* Problemas planteados *
1. Redacte de forma más breve el párrafo del fragmento sobre la escritura que empieza con «Pero usted no está obligado», conservando sus datos principales.
2. Repita tal cual, del fragmento sobre la escritura, el pasaje que comienza con "La gente que" y sigue hasta "palabras lo expresan?".

* Texto de lectura *
La gente que escribe de esta manera manifiesta un significado emocional general
—detesta una cosa y quiere expresar solidaridad con otra— pero no está
interesada en los detalles de lo que está diciendo. En cada oración que
escribe, un escritor cuidadoso se hace al menos cuatro preguntas, a saber:
¿Qué intento decir?
¿Qué palabras lo expresan?
¿Qué imagen o modismo lo hace más claro?
¿Esta imagen es suficientemente nueva para producir efecto?
Y quizá se haga dos más:
¿Puedo ser más breve?
¿Dije algo evitablemente feo?
Pero usted no está obligado a encarar todo este problema.
Puede evadirlo dejando la mente abierta y permitiendo que las frases hechas
lleguen y se agolpen. Ellas construirán las oraciones por usted —y, hasta
cierto punto, incluso pensarán sus pensamientos por usted— y si es necesario le
prestarán el importante servicio de ocultar parcialmente su significado, aun
para usted mismo. A estas alturas, la conexión especial entre política y
degradación del lenguaje se torna clara.

* Datos suministrados *

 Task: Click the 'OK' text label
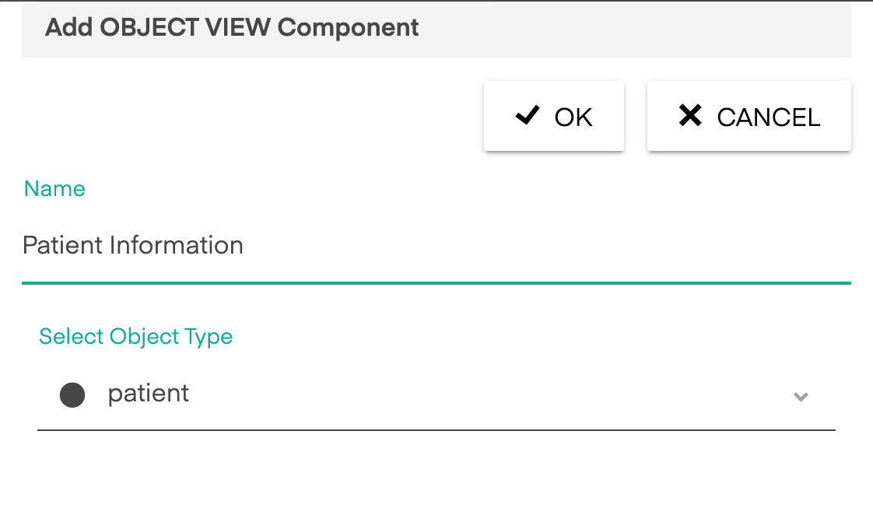573,117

* Resultados del ejercicio *
1. Usted no está obligado a encarar ese problema: puede evadirlo dejando la mente abierta para que las frases hechas se agolpen. Estas construirán las oraciones por usted, hasta cierto punto pensarán por usted y, si es necesario, ocultarán parcialmente su significado, aun para usted mismo. Así se torna clara la conexión especial entre política y degradación del lenguaje.

2.
La gente que escribe de esta manera manifiesta un significado emocional general
—detesta una cosa y quiere expresar solidaridad con otra— pero no está
interesada en los detalles de lo que está diciendo. En cada oración que
escribe, un escritor cuidadoso se hace al menos cuatro preguntas, a saber:
¿Qué intento decir?
¿Qué palabras lo expresan?